By PETER GRIFFIN
Its promise of reducing traffic across company data networks by up to 90 per cent is likely to have IT managers smirking in disbelief.
But bandwidth optimisation company Peribit is winning an increasing number of customers.
In the space of a few months, California-based Peribit has signed up a number of local customers - Tait Electronics, Air New Zealand, the Bay of Plenty Health Board and the Department of Conservation among them, and a number of other undisclosed deals are in the works, according to Peribit's regional manager, Michael Paul.
The idea is that companies can invest in lower capacity data links but use Peribit's technology to make those links more efficient.
That "sequence reduction" technology comes in the form of hardware devices that are fitted at points on a company's wide area network and managing all of the data passing through those points.
Peribit devices were being used to reduce load on the network linking Air New Zealand's data centres.
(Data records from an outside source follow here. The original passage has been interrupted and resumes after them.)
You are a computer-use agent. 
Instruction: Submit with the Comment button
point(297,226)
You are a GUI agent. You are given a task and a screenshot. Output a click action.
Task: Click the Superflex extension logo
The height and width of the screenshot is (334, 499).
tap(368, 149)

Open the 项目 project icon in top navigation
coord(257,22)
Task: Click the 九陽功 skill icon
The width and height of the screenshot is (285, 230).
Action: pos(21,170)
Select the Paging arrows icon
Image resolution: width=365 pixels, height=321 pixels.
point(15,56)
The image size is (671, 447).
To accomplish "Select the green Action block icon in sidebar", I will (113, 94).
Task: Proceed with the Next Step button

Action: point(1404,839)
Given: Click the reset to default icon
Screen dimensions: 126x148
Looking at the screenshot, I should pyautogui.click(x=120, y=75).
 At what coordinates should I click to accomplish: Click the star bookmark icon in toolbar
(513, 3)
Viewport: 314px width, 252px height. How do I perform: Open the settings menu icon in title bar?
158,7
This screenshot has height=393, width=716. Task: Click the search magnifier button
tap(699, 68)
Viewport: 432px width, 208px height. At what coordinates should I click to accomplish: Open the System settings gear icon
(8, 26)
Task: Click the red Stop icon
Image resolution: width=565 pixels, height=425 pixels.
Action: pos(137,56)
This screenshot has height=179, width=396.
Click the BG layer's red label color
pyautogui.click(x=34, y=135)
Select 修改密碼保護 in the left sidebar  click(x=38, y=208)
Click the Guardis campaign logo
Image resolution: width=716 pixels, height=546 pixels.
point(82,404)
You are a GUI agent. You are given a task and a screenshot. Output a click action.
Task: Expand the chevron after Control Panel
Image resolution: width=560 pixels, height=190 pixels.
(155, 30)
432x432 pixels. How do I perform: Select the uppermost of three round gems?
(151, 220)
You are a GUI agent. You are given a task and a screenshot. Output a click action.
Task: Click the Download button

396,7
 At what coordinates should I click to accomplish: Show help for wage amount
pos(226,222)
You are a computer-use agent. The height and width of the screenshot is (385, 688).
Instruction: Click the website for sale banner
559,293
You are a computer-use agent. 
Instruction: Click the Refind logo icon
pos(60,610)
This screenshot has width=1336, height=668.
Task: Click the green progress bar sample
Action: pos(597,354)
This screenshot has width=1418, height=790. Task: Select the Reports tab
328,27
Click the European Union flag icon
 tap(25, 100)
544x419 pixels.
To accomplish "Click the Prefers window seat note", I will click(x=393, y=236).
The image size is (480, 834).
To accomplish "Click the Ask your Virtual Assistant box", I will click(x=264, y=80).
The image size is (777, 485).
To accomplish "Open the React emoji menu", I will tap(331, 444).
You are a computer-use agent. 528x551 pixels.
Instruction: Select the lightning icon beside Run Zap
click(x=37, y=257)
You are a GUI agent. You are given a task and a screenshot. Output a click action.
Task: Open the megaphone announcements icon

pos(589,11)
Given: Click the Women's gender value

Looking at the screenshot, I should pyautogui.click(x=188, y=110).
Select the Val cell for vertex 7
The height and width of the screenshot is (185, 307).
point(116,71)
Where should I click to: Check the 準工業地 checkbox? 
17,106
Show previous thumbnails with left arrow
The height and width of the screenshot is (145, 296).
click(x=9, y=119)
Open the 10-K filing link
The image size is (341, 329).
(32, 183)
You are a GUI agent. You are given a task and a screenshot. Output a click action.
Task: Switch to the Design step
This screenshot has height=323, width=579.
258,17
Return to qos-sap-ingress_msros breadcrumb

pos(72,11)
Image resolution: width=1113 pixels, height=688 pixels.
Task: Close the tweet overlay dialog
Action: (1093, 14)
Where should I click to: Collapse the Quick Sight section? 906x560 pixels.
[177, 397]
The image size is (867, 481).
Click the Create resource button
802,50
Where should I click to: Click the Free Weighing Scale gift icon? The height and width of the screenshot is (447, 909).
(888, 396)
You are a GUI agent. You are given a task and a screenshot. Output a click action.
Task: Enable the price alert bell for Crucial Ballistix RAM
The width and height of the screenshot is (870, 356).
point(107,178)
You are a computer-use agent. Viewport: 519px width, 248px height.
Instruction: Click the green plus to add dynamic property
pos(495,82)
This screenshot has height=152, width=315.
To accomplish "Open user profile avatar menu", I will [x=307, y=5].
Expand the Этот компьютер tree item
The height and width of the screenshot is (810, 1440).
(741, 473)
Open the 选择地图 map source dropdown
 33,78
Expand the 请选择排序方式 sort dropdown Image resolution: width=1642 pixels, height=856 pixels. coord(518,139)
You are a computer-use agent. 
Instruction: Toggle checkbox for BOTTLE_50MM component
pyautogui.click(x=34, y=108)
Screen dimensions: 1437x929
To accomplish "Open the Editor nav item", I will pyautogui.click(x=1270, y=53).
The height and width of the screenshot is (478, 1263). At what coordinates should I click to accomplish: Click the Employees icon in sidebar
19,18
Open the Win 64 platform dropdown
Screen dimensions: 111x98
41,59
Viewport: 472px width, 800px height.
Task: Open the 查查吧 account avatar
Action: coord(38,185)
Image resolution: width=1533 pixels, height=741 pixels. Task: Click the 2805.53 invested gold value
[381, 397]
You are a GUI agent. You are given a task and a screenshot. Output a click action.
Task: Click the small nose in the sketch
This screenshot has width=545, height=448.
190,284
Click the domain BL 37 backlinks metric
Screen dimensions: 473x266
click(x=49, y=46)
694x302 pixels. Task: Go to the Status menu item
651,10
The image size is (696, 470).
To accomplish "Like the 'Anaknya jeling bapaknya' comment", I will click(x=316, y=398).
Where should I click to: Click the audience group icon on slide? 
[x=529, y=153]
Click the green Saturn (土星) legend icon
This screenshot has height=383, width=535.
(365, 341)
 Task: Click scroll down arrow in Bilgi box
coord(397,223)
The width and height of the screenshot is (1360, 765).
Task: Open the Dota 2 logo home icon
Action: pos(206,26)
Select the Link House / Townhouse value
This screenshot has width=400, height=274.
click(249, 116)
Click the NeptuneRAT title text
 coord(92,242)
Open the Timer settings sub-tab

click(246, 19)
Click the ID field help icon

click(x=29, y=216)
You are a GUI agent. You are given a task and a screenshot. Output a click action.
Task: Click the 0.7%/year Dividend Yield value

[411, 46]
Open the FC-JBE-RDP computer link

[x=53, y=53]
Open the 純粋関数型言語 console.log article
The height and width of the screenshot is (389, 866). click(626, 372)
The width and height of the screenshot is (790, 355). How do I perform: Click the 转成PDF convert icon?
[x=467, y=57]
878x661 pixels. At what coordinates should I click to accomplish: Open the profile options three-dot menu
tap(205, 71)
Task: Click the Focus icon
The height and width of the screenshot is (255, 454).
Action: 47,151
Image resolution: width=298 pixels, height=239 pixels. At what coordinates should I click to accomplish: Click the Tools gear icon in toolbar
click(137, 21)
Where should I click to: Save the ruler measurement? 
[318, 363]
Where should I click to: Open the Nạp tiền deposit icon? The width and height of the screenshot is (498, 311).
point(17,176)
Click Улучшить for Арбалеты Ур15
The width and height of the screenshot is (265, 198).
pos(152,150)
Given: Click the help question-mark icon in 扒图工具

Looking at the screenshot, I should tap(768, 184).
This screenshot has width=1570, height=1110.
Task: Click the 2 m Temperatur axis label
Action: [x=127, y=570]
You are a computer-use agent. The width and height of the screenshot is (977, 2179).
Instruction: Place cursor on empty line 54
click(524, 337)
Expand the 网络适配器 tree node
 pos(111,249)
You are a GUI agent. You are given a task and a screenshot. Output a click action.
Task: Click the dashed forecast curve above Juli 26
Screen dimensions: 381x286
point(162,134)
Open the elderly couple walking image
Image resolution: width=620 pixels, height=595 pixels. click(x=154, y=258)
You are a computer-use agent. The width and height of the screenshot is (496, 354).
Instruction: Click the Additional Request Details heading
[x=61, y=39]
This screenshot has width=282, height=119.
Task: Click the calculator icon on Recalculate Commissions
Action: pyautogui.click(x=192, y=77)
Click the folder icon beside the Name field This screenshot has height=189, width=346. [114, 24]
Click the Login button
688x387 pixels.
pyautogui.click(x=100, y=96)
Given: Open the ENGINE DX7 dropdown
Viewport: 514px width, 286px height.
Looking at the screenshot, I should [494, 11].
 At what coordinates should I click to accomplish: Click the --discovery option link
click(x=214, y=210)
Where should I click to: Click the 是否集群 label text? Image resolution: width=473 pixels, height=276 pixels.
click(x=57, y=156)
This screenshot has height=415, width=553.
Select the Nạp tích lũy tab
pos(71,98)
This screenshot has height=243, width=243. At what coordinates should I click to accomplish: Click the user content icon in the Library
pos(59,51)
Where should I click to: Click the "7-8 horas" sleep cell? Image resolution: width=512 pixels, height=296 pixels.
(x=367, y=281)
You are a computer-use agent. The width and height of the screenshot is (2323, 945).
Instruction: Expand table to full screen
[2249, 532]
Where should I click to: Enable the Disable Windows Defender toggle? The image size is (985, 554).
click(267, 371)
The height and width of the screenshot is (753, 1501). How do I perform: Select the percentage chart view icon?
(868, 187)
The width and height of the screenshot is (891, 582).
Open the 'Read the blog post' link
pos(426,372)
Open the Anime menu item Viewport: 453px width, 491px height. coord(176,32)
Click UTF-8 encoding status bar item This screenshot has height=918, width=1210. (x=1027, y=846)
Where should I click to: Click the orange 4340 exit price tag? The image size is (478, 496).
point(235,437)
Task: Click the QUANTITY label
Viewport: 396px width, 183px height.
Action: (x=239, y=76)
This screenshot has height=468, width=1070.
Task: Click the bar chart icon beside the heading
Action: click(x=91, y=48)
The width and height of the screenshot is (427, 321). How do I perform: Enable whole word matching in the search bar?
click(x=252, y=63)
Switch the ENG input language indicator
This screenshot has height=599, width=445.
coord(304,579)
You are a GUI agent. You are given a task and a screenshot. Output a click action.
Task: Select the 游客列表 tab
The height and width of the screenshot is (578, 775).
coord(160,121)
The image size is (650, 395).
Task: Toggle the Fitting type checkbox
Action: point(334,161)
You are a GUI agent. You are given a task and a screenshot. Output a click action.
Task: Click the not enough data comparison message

Systems integrator Infinity is acting as Peribit's local agent. Paul said companies were increasingly moving to install virtual private networks to shuttle data between sites.
But faster connections did not always give the improved performance IT managers expected with a fatter data pipe.
"If people have issues with their wide area network they go back to the telco, but it's not the telco's business to manage applications," said Paul.
"If you get a 2Mbps VPN link and load it with data, it can drop down to 200kbps because of latency issues."
That's because various types of data crossing WANs were not transported efficiently.
More companies are running corporate applications such as SAP, Oracle, Citrix and voice over internet protocol, and the load on networks is increasing.
Peribit technology grew out of work in the area of bioinfomatics.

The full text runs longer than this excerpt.